Task:
Line count for "Sabah": state how many lines of the data below include it, and output nothing more.

------ Dataset extract ------

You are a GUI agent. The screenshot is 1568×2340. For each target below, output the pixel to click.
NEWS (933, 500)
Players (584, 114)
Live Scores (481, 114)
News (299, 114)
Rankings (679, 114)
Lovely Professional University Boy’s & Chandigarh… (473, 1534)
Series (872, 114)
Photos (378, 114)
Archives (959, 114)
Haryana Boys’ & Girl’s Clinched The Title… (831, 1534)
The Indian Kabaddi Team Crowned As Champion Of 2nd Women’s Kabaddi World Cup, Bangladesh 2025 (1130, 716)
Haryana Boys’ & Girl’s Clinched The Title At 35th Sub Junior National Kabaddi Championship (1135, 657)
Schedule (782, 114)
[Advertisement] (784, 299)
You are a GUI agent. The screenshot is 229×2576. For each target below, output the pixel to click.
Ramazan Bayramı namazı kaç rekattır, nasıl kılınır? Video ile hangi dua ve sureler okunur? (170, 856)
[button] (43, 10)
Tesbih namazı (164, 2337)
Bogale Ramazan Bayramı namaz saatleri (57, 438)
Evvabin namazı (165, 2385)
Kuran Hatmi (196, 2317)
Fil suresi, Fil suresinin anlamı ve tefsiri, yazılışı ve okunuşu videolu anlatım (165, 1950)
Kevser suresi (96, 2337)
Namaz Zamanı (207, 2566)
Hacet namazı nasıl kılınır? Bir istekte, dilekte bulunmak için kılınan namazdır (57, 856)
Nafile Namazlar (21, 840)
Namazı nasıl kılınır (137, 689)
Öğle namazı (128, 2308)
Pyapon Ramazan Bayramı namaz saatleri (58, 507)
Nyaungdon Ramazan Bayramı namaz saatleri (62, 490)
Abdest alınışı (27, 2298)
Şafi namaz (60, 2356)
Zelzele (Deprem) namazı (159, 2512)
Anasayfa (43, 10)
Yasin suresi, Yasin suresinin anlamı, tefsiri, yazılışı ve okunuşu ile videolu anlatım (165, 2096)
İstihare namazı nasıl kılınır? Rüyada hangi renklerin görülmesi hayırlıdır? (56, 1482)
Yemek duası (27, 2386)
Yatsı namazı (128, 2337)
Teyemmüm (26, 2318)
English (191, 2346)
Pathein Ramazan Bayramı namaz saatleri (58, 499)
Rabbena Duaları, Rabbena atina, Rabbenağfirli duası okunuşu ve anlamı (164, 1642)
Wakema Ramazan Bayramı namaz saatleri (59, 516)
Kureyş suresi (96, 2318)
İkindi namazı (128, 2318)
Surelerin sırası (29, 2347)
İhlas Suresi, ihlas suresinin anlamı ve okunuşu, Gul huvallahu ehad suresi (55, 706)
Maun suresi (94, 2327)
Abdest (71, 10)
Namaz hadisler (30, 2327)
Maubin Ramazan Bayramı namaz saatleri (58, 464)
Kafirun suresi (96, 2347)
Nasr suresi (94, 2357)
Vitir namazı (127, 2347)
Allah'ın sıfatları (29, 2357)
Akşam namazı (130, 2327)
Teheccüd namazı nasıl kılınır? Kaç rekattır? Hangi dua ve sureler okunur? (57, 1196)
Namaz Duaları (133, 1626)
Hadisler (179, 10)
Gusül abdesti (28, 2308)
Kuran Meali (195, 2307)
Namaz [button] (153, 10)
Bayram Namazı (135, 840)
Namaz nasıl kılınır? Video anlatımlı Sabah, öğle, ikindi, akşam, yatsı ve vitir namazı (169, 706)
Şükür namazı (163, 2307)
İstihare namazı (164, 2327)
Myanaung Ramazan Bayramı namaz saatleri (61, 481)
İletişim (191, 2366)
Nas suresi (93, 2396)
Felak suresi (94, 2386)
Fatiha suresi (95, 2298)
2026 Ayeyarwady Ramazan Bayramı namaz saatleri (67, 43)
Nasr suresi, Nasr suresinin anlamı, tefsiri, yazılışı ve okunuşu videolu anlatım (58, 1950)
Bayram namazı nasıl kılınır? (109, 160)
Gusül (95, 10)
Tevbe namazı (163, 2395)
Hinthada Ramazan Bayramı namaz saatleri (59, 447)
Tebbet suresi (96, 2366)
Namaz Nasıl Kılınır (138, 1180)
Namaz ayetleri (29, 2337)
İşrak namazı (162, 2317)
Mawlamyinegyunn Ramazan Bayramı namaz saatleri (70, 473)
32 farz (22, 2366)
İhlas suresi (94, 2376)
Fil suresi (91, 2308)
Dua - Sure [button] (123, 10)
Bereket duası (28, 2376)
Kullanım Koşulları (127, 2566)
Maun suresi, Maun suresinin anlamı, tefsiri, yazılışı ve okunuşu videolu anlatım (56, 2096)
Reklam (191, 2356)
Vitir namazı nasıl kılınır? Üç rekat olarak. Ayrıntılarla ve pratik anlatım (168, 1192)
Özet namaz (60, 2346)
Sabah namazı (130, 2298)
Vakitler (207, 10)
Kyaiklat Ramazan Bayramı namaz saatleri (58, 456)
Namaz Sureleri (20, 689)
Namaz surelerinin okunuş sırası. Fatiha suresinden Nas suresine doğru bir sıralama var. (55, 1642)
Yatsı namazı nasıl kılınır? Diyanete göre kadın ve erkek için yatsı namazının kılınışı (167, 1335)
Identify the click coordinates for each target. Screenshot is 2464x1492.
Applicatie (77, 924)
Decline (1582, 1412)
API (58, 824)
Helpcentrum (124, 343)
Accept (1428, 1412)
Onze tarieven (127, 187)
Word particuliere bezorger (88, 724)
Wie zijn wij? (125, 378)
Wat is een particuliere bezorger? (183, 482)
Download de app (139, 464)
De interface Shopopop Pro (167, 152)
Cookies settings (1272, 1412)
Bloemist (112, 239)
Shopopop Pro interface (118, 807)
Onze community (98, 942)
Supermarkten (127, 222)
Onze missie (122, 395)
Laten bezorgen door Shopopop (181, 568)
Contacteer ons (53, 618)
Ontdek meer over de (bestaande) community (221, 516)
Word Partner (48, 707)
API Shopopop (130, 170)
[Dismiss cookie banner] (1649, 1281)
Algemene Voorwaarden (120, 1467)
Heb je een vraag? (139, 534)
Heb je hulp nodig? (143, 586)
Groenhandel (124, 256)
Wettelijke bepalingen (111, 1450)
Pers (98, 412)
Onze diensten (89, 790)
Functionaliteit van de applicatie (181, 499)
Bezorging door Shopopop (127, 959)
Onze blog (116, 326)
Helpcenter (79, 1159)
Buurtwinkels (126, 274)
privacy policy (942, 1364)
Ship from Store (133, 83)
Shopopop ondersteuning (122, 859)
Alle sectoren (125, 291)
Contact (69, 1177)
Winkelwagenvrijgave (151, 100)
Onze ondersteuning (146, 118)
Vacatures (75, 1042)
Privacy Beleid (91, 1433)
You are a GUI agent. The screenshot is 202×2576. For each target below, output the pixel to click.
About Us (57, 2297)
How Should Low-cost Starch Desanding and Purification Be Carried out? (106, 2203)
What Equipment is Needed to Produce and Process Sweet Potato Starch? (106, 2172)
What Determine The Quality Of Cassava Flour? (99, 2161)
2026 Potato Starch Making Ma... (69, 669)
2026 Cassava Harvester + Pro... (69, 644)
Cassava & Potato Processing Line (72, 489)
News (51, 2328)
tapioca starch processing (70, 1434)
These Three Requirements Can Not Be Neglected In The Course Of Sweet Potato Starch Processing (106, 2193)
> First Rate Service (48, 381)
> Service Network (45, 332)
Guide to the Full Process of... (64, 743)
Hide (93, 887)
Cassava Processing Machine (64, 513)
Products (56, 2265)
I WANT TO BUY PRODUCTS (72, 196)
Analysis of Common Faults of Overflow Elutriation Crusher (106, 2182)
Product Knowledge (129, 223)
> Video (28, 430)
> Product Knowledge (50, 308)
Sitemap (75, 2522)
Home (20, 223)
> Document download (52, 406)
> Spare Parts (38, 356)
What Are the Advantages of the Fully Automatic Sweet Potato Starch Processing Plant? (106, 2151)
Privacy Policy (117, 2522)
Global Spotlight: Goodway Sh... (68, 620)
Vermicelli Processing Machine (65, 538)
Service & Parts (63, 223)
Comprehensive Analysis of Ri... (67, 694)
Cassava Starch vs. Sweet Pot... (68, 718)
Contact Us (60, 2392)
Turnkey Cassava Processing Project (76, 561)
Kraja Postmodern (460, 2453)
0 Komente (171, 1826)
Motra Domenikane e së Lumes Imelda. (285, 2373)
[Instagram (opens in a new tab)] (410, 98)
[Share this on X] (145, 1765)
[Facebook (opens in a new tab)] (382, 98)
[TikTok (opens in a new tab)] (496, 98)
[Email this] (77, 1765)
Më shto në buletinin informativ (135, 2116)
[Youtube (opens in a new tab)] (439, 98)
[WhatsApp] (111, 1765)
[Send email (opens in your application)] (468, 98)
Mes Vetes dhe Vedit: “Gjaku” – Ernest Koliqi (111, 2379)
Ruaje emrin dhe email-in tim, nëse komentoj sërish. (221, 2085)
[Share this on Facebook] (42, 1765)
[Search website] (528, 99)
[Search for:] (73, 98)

------

Result below:
2